I had heard stories like the one Elias was telling me too many times before. And, despite all my professional training, these were the ones that brought up the bile. This was what I could not reconcile. When Noah touched me, it was connected to men like Cleo’s stepfather. It was the same act. Only the intent was different. All my listening had damaged me. Except that, for a few minutes in Noah’s arms, I felt that I could be healed, too. That like Cleo, I could find a new and clean place for my own feelings, untouched by what I knew and what I had seen.

Now I’d never know if I’d been right.

Elias’s voice was like a chorus in the background. I wasn’t sure why I needed to listen anymore. A feeling of ennui flooded over me, as if I were drugged. As if my blood was thickening and flowing more slowly through my veins. He was talking about a little girl. A lost little girl. Only three years older than Dulcie. Only seven years older than me when my mother died.

“How did she feel, Dr. Snow? When he left her in her bed all those nights, sheets damp with his sweat and his semen, her thighs red with the pressure of him on top of her. Please tell me how she felt. How it made her like this.”

“A child would become damaged and angry, furious.” I was giving him textbook answers, but he didn’t seem to care. He was sitting on the edge of his seat, absorbing every word. “She would blame herself for this happening precisely because she was a child. She wouldn’t know better than to think that.”

It was all right. I could talk this one out, because I was not talking about Cleo per se. I would give him generalities. But I knew that it was Cleo we were talking about, and this was key to why she couldn’t separate herself from her trauma and make love to Elias the way he wanted her to. The way she wanted to.

“A young girl who lived through that trauma would have several paths to follow. She could break. Or she could finally tell someone and with help she would be able to deal with what had happened to her,” I explained.

“But what if she didn’t do either of those things? What if she didn’t tell anyone and just went on? Would she, might she, become a prostitute to perpetuate that kind of action?”

“Yes, it would give her control over men. By charging for sex, by having the ability to stop it or start it, she would be in total control. Everything she did in her work would ultimately be insulting toward men.
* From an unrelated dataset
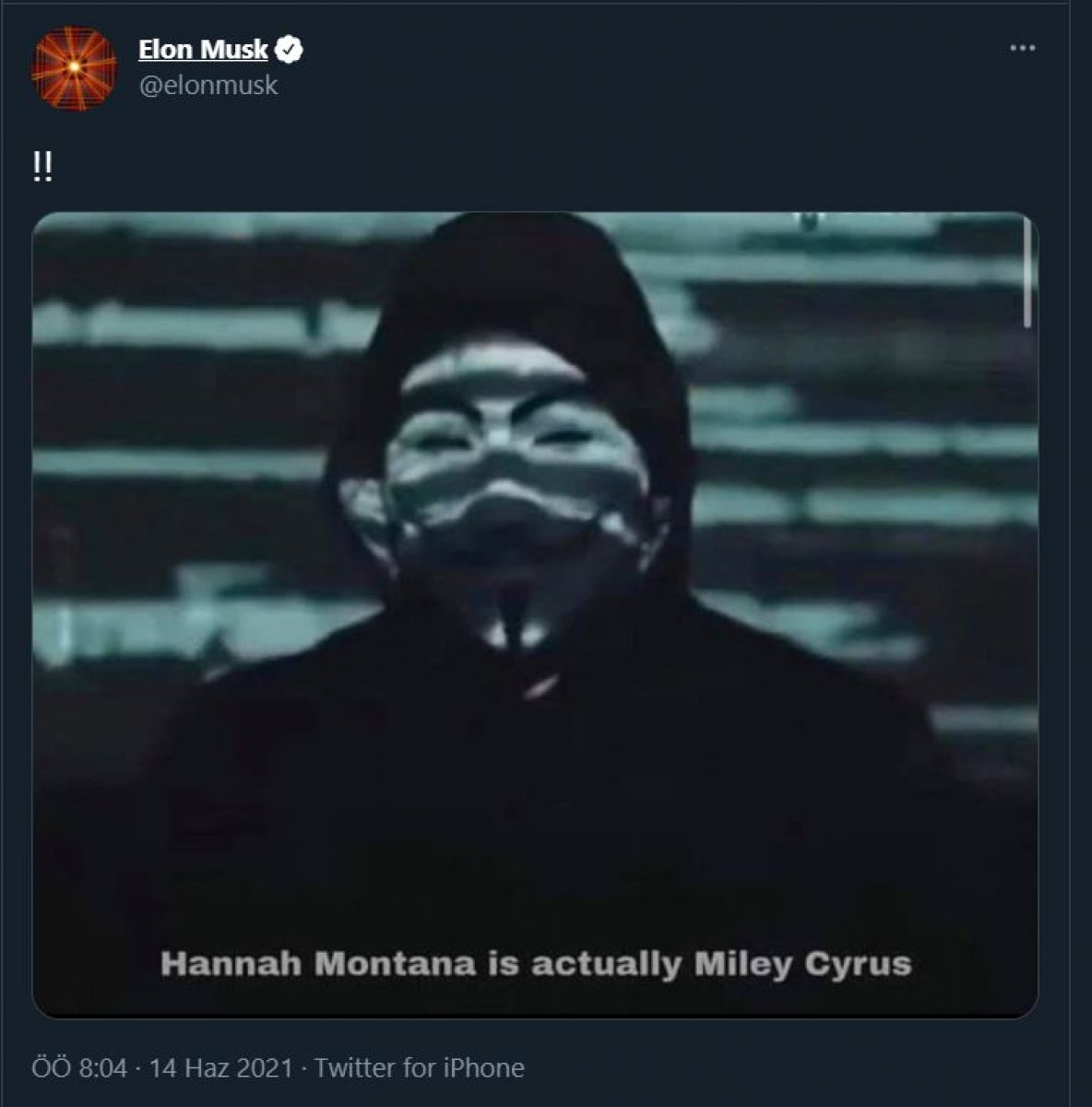
Task: Click the blue verified badge
Action: point(291,50)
Every time she took another client on she would be getting her revenge.”

“And what would make her better?” he asked.

“In therapy, if she was in therapy, a therapist could bring her through that period of time again, help her get in touch with her rage. Help her recognize she only had limited power as a child, but she is not a child anymore. I’d encourage her to vocalize her anger and give her mother the blame she deserves. We’d work through the trauma.”

“And then?” He was nodding as if memorizing what I was saying.
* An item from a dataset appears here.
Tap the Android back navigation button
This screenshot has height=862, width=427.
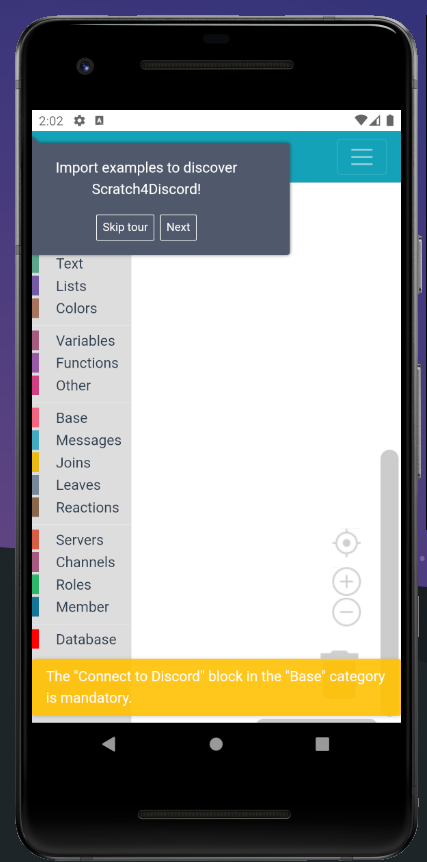pyautogui.click(x=109, y=744)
“Then the need to humiliate men would start to go away. By being a prostitute, by getting paid for sex, she turned it into a job and kept her feelings at a distance. She’d have to learn to reconnect to the positive feelings of sex. Once she realized that she didn’t need that motivation, that angry control over men anymore, she might be able to stop loving from a distance. She’s afraid of being vulnerable. She’s been drastically betrayed. She doesn’t trust intimacy. She can’t share much of her real self. She taught herself not to talk about herself or share her real self. It’s love from a distance.”

“And the book? Why would she be writing a book?”
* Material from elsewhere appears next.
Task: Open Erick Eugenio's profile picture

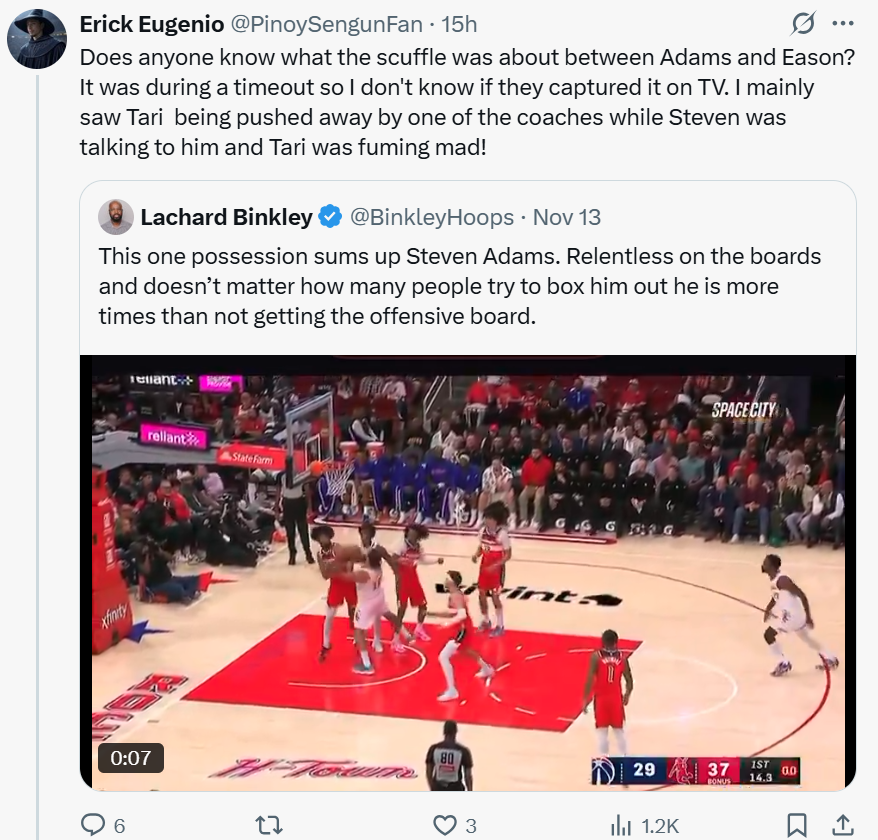Action: click(37, 39)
I couldn’t tell him. But I knew. She’d been writing a book because she was still so angry at men that she needed to expose them.

53

She was listening. To the voice of an angel. To the voice of someone who had come to save her. In the pitch-black confessional Cleo knew that it was up to her. Everything had come down to this. Her stepfather had come to her in the dark. And it was dark again. None of the men she took to her bed had ever asked her why there was always one small light on in the room. They never seemed to care. But she needed it. And she needed the light again. She needed to move. But with her hands and feet bound together it was almost impossible. Behind the duct tape on her mouth she screamed in silent agony. Screaming out the name of the woman on the other side of the door who could save her, who would save her if only she could tell her she was there.